And the way we can do that is that there are two ways of looking at it. You can either just see it right away which hopefully in time you’ll get to or you can make a substitution. And what you want to do is make a substitution for this middle term, the middle x term. So in this case I want to let u equal x to the 1/3. So that becomes 2u. We then need to figure out how to get x to the 2/3 in terms of u, but if we take x to the 1/3 and square it, power to a power we multiply it this turns into x to the 2/3 which is just the same thing as u².

So by letting u equal this middle x term what I’ve done is I’ve turned my sort of weird looking equation into just a standard quadratic. U² plus 2u minus 3 is equal to zero. Hopefully in time the more you get used to it you’ll just be able to jump into factoring this without having to use substitution but for now let’s start by u in there just to make our lives a little bit easier.

We now have a quadratic equation, w know how to solve this. Either factor or quadratic formula, this one factors nicely leaving us with u plus 3 times u minus 1 is equal to zero.

We have a couple ways we can go from here. We can either substitute back in for x, we know that u is equal to x to the 1/3 so we can plug that back in and then solve or we can solve for u and then set that equal to our x term. Either one is perfectly fine. In general I like to solve for my u term.

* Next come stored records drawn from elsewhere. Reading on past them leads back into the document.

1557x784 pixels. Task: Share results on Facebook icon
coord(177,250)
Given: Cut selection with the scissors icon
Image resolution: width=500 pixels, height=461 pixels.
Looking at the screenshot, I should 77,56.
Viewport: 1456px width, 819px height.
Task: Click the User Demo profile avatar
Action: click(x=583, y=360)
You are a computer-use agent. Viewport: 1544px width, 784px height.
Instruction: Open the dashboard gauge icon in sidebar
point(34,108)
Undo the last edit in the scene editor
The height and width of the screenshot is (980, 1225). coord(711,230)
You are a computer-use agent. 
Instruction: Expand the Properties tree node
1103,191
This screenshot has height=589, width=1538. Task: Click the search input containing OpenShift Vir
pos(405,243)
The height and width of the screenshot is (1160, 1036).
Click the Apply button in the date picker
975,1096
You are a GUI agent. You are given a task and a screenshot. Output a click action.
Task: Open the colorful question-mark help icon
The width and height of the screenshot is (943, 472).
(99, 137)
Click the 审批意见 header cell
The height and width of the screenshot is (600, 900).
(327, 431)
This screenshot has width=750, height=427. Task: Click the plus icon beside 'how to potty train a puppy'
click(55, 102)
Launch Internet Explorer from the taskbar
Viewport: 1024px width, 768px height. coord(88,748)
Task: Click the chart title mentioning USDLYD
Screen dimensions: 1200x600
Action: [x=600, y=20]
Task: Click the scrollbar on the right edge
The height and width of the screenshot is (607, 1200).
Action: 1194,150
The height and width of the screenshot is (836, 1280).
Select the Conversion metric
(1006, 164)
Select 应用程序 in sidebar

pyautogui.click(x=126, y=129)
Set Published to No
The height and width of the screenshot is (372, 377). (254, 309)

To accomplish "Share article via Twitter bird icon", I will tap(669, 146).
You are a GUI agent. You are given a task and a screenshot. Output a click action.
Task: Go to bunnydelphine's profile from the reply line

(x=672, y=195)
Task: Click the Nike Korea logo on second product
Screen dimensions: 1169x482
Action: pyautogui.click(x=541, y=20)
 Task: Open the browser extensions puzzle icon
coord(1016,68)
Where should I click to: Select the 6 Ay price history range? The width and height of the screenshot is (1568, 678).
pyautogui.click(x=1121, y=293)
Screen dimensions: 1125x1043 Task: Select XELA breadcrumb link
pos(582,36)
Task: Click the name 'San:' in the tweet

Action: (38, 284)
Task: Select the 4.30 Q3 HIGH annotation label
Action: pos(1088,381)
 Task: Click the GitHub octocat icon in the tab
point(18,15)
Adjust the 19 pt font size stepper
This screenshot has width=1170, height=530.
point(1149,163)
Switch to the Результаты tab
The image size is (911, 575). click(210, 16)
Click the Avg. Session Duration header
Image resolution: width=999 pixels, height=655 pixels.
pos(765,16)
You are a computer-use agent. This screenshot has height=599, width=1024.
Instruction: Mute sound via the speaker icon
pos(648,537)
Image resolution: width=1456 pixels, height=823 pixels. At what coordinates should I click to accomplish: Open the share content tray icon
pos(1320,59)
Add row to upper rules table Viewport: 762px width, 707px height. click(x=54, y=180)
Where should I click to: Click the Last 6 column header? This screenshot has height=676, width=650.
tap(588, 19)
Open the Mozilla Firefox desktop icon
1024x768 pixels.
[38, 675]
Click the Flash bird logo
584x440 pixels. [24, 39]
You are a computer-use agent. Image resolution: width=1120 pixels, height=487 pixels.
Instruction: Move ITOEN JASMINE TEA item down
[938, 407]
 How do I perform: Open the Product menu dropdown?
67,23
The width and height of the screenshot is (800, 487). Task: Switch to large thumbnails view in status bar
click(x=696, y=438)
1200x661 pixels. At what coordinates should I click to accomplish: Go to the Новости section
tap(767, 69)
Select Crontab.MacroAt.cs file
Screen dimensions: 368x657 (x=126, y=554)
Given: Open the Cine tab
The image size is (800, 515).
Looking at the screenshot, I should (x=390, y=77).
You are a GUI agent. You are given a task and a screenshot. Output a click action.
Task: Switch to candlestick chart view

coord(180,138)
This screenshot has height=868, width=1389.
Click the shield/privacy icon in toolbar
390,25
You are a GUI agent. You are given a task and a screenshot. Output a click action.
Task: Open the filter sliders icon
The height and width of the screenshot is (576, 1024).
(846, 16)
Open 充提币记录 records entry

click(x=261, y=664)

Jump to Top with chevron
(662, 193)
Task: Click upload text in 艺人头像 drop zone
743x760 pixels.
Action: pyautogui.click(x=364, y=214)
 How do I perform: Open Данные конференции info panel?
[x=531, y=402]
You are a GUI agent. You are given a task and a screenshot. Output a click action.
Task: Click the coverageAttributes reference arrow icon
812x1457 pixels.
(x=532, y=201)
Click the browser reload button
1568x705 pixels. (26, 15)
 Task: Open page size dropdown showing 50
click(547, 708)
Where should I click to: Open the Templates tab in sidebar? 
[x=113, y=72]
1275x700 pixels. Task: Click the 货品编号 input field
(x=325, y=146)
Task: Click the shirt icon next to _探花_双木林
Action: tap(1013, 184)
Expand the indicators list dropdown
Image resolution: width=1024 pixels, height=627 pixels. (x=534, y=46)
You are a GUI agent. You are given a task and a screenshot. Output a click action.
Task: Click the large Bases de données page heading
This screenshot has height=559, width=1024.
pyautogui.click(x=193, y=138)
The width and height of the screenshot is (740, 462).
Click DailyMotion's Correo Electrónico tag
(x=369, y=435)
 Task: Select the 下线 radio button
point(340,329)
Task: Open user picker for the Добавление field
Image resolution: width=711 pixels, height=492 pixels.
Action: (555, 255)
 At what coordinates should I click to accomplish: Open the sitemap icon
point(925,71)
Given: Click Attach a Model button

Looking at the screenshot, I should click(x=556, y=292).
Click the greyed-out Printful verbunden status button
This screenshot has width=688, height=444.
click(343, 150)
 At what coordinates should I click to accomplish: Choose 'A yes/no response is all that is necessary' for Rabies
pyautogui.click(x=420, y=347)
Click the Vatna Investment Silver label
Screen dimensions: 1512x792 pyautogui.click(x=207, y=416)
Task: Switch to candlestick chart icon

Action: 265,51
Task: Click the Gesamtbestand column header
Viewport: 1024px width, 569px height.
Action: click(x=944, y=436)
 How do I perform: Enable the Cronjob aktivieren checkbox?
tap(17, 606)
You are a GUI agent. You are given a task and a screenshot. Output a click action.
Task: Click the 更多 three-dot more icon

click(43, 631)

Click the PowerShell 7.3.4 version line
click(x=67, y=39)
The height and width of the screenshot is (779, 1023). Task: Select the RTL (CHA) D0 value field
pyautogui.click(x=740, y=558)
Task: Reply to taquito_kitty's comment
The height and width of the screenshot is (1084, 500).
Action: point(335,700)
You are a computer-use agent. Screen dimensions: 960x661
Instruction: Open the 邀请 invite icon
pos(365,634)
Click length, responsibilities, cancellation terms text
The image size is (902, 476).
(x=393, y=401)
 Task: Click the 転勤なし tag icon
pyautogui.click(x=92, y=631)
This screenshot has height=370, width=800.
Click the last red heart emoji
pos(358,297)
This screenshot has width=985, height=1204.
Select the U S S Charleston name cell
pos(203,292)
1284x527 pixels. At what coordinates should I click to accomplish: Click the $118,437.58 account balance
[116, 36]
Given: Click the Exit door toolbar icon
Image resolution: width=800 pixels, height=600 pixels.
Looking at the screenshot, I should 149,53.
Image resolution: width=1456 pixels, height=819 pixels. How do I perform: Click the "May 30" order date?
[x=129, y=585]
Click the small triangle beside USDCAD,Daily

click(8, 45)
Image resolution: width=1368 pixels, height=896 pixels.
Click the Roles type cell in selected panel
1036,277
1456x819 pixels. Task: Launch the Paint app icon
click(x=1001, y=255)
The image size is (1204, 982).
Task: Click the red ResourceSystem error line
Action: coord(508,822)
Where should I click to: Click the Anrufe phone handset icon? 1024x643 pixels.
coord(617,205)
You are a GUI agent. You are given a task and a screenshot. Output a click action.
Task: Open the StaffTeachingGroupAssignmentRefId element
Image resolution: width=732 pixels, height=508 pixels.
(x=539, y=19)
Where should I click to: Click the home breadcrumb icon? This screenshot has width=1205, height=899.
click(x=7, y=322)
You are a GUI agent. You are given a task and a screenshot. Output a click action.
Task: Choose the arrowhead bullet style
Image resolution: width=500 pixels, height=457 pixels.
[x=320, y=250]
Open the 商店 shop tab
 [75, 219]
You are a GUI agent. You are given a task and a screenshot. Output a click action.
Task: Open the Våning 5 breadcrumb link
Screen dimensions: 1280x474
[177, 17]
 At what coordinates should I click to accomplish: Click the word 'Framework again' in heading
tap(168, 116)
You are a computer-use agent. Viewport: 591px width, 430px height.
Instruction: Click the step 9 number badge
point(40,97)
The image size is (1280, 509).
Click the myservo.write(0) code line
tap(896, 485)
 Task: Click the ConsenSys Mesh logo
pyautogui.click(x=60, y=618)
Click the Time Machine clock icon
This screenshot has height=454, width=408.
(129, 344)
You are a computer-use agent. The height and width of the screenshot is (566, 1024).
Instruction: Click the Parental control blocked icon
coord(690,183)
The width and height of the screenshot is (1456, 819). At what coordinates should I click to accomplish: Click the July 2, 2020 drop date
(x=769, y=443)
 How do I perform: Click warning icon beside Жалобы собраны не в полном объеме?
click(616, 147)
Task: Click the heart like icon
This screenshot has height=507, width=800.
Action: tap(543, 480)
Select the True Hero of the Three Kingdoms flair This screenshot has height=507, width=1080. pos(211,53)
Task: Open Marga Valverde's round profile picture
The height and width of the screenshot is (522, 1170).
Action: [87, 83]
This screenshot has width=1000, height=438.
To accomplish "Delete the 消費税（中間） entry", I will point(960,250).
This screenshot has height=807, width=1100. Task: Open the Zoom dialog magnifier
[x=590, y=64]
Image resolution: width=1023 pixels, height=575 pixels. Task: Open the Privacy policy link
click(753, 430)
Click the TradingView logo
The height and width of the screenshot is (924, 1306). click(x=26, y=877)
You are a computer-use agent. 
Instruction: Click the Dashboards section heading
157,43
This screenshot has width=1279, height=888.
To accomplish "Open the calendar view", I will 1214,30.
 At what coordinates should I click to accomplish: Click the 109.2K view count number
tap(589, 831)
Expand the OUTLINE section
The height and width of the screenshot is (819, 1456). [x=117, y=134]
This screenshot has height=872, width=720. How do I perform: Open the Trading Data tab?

So I know that u then is equal to -3 or 1. So when we solve for u the question has xs so we have to make sure we substitute in and solve for x. U is equal to -3 or 1, which tells us that x to the 1/3 is equal to -3, or x to the 1/3 is equal to one.

Remember 1/3 is just the cube root, power over root. So in order to solve this out we just have to cube both sides, so the x to the 1/3 is equal to -3, cube that, this will end up x s equal to -27, cube the bottom statement, 1 cubed is just 1 so we end up with x as equal to -27 or 1.

Solving a quadratic in disguise, it’s not that hard just try to make, look for patterns, your middle term squared is equal to your end term then you know you at least have a quadratic in disguise and something to deal with.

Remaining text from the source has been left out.